While its Oxford Road site is renovated, the ever-innovative Contact theatre is staging productions at partner venues. Hence this co-production with Ockham’s Razor, one of the leaders of British Circus Theatre, takes place in the massive, yet enormously underused, Upper Campfield Market Hall.

With its height and space, it’s an ideal choice for an aerial theatre show, with a thrilling sense of intimacy lent to proceedings by having the audience seated circus-style around a stage marked out by a series of metallic beams stretching to the lofty ceiling.

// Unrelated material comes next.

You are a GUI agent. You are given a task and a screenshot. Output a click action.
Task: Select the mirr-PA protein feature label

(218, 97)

The double-bill opens with Switch, an admirably inventive piece devised by nine young performers along with Charlotte Mooney and Tina Koch, the artistic directors of Ockham’s Razor. To a live soundtrack composed and played by Bellatrix, the nine dancers, using wooden staffs, switch back and forth from threatening martial art moves to more playful activities, with the youthful cast demonstrating impressive technique and enthusiasm. Although the piece is quite capable of standing alone, its cleverness becomes more apparent once the audience has subsequently seen Tipping Point.

Tipping Point - Image by MarkDawsonPhotographyDevised and performed by Sadiq Ali, Alex Harvey, Emily Nicholl, Telma Pinto and Steve Ryan – and again directed by Mooney and Koch – Tipping Point is an exhilarating, touching, playful and often funny show in which the impressive aerial acrobatics are used to explore issues of trust and betrayal, with a hint of sexual politics.

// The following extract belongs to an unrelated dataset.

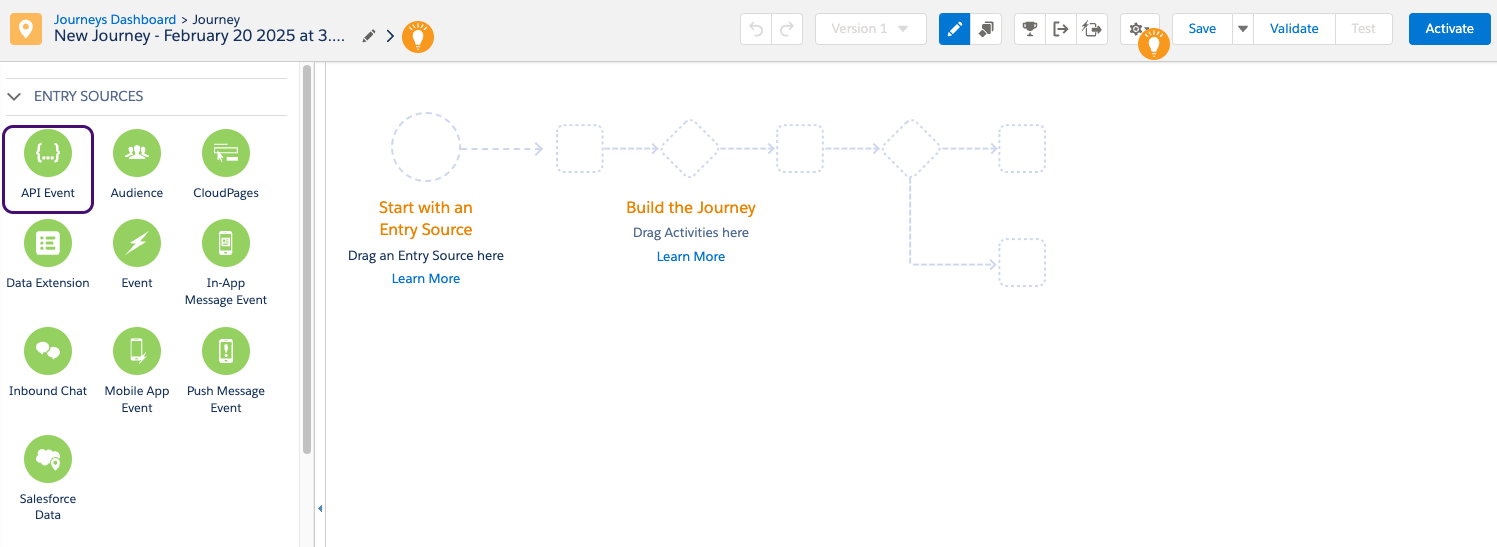Go to Journeys Dashboard breadcrumb
The height and width of the screenshot is (547, 1497).
click(115, 19)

It’s thrilling and nerve-racking to watch, with the many and various acrobatic moments structured as a series of challenges between the performers. Although humour is skilfully mixed with the danger, it’s increasingly apparent that, skilled as the five aerialists may be, they each depend on the help, support and, yes, love of their colleagues to achieve their impressive feats.

The set-up is deceptively simple with the only props a series of heavy metal poles about 18 feet in length, poles with which the aerialists constantly interact as if they were other characters. They are also used to form the chalk circle within which they perform, apparently a reflection of the creation in pagan magic ‘of a safe and sacred enclave which at once offers protection from external forces and creates a portal through which to encounter them’.

In a more traditional circus-style event, this would no doubt have all led up to some sort of wham-bang ending. Here it ends quietly and calmly as the performers gather to witness the creation of another series of circles and gleefully reflect on what they have created over the preceding, rather wonderful, hour of entertainment and magic.

By Kevin Bourke

(Main Image: Ockham’s Razor, Tipping Point, Mark Dawson Photography)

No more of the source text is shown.